[[ Supplied entries, beginning ]]

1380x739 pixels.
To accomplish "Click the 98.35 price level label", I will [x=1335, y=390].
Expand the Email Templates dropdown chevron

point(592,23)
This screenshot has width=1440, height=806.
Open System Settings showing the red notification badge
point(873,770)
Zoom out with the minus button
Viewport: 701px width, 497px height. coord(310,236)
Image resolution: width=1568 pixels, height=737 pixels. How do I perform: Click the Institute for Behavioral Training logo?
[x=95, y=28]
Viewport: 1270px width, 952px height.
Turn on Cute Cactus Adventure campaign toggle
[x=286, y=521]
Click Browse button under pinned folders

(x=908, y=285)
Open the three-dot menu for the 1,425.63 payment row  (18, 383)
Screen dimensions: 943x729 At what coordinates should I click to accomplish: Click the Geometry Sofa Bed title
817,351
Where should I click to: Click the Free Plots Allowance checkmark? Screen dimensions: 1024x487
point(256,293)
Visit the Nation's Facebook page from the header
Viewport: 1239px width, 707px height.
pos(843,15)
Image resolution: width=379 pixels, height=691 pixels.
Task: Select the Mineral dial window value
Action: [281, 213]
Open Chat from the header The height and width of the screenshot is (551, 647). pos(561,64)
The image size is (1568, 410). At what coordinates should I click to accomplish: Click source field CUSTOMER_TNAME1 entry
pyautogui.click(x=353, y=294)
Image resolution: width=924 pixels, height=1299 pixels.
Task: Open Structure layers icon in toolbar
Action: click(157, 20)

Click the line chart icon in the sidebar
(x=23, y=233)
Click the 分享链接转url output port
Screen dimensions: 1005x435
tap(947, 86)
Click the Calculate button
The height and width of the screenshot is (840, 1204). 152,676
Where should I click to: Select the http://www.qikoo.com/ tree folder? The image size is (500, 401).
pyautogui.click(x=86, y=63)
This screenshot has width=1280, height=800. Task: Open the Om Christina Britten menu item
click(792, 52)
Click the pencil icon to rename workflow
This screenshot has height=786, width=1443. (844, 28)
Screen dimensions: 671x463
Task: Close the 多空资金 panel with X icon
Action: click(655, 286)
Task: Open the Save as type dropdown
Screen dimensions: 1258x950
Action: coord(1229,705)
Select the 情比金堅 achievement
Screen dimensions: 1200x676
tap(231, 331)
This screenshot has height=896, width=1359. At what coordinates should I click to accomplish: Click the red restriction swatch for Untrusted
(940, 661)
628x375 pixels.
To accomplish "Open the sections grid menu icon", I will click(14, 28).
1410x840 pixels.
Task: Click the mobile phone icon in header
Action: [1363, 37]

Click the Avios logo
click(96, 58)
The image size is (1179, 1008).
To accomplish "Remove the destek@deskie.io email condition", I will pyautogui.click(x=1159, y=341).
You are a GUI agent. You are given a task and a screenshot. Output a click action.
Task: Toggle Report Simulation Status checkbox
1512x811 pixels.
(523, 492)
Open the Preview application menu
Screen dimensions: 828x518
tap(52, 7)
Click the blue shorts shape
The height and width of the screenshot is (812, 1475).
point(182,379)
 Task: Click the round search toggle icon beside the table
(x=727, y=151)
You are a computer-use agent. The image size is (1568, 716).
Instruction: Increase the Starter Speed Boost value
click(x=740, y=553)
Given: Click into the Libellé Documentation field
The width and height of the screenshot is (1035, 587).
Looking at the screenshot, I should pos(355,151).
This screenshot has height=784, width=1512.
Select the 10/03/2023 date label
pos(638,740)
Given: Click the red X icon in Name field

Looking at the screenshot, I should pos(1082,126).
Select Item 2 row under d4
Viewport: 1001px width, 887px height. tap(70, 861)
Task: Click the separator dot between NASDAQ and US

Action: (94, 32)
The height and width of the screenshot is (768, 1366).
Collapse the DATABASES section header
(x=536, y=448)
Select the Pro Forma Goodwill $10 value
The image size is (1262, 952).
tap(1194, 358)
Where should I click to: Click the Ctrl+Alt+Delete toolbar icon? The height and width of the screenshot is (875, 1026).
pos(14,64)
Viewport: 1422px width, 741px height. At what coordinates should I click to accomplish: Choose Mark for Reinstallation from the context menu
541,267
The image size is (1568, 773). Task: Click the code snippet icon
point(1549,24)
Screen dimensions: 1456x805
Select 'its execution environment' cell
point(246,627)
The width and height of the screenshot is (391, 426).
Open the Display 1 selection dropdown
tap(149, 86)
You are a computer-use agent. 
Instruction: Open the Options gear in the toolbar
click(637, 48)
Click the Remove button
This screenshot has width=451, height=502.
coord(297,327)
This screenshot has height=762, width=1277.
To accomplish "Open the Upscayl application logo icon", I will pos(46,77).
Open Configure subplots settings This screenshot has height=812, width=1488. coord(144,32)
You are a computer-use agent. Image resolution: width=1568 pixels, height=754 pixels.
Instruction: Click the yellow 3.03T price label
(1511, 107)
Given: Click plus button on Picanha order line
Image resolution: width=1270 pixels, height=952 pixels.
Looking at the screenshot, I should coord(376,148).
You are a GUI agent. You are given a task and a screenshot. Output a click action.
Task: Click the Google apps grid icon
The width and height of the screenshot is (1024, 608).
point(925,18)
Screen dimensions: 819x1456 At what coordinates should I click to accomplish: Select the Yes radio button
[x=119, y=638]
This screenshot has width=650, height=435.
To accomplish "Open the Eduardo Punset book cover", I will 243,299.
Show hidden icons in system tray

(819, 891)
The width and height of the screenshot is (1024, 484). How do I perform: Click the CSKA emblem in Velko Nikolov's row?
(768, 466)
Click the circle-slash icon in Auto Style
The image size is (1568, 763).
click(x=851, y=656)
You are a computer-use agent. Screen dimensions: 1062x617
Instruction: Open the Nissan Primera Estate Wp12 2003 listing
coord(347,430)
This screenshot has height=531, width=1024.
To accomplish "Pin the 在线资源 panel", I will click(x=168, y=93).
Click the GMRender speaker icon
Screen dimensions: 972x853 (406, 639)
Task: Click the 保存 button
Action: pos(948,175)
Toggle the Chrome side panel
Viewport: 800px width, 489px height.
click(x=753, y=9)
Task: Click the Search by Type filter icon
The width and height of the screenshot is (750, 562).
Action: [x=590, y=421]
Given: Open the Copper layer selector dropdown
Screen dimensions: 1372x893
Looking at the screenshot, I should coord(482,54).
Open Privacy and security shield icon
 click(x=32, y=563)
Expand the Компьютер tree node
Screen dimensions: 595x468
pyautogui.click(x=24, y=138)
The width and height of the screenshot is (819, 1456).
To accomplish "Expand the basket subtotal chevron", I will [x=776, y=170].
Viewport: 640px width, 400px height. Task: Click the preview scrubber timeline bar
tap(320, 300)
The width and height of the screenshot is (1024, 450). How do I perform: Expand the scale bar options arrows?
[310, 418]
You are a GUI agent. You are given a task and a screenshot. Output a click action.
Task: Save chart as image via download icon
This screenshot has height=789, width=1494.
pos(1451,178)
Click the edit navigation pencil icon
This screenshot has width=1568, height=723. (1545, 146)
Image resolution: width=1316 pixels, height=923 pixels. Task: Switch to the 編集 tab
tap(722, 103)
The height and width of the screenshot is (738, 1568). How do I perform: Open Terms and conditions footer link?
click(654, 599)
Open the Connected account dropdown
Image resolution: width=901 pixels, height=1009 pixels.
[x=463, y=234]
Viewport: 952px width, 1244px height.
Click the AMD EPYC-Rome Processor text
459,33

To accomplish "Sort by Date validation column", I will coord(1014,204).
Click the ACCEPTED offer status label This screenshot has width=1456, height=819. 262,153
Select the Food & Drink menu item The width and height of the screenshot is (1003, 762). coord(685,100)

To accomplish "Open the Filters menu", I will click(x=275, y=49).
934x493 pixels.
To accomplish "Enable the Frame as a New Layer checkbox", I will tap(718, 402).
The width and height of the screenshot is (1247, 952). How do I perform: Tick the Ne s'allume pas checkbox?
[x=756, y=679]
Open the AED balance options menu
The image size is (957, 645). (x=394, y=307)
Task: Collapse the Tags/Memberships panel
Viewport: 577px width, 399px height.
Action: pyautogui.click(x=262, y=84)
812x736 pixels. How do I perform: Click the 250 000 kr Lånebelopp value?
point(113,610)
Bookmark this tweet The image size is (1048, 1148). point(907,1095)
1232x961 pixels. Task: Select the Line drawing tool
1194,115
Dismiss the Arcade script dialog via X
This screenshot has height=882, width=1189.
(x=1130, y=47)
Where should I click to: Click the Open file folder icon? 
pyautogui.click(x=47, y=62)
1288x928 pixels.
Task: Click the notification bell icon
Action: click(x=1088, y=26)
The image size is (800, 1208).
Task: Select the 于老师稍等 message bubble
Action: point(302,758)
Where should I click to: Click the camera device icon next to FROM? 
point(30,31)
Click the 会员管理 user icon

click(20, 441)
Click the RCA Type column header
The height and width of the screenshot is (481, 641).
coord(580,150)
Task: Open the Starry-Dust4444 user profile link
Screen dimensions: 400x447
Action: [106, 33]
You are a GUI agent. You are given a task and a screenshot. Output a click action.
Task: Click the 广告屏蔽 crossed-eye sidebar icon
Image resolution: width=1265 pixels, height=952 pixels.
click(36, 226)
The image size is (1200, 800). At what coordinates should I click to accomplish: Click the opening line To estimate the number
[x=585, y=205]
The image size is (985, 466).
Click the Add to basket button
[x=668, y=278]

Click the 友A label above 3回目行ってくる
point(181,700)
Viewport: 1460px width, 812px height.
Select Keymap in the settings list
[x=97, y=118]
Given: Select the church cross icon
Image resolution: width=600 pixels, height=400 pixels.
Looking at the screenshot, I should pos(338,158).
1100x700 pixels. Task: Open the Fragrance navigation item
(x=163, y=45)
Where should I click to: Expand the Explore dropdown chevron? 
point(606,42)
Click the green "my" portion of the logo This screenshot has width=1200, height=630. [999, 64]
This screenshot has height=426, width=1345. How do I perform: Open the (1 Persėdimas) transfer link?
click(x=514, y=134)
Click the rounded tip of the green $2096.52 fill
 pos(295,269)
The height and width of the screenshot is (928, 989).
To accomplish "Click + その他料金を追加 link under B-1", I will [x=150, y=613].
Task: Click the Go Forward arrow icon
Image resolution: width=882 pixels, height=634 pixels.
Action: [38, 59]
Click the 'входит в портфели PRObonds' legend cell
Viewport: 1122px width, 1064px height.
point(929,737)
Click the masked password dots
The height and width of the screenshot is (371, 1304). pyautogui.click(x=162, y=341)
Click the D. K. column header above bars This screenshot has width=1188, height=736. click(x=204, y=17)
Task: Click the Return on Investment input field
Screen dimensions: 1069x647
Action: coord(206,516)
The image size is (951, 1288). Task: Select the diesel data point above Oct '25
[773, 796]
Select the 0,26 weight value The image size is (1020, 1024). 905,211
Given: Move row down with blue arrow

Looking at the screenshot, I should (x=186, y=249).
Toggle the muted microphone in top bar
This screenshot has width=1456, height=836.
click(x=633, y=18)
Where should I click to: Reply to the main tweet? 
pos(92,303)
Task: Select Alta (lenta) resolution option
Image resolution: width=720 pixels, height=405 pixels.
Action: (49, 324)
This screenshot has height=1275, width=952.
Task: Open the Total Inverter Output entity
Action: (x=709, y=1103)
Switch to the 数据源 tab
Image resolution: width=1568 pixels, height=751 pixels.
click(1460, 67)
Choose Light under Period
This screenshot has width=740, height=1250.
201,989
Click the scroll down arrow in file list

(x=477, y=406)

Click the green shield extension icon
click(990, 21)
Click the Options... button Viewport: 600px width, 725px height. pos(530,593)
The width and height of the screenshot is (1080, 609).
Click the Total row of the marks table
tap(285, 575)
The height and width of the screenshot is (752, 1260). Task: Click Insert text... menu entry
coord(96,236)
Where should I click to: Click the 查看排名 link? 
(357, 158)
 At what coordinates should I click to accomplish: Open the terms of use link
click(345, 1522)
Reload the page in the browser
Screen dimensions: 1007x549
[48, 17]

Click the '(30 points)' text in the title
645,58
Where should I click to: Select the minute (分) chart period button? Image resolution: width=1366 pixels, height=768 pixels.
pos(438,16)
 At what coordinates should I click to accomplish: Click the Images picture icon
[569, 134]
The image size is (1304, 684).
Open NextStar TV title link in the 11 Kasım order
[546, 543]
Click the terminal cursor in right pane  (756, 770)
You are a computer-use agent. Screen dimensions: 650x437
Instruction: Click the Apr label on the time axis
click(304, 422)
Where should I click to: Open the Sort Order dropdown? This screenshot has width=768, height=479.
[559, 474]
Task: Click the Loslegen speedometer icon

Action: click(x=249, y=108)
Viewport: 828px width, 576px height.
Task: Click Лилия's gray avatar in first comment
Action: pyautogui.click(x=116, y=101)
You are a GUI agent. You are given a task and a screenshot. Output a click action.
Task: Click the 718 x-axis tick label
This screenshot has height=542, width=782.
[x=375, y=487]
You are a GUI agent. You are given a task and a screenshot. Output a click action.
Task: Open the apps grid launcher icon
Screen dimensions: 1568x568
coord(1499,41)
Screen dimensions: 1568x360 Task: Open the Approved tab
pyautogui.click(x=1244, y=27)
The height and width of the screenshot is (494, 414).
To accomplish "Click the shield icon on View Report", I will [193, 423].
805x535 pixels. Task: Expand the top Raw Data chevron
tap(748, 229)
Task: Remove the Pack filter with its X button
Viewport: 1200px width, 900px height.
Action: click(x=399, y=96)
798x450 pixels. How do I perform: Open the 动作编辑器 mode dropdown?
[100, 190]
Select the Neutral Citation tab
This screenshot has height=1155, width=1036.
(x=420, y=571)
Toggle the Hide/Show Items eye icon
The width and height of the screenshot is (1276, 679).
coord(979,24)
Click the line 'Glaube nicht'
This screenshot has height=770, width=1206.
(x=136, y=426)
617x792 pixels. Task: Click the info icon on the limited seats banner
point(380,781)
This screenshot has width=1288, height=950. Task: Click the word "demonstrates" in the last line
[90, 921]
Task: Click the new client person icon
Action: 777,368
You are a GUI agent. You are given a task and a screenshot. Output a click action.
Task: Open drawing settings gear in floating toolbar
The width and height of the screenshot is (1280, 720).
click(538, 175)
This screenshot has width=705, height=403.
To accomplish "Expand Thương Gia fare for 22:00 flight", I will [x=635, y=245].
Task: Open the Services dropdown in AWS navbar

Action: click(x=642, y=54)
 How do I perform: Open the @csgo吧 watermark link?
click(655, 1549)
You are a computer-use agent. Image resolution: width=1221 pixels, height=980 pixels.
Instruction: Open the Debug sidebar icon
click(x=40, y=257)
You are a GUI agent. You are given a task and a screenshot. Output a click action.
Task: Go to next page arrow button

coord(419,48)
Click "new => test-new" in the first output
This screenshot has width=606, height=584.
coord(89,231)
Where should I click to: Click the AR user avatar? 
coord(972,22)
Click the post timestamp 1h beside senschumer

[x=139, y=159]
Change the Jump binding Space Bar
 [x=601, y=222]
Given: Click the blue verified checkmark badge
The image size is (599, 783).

[[ Supplied entries, end ]]

Assignment:
Your task is to transcribe, with no changes, only the lines of the listing above that lie between the line holding "This screenshot has height=426, width=1345." and the line holding "Click the 'входит", inclusive.

Result of this task:
This screenshot has height=426, width=1345. How do I perform: Open the (1 Persėdimas) transfer link?
click(x=514, y=134)
Click the rounded tip of the green $2096.52 fill
 pos(295,269)
The height and width of the screenshot is (928, 989).
To accomplish "Click + その他料金を追加 link under B-1", I will [x=150, y=613].
Task: Click the Go Forward arrow icon
Image resolution: width=882 pixels, height=634 pixels.
Action: [38, 59]
Click the 'входит в портфели PRObonds' legend cell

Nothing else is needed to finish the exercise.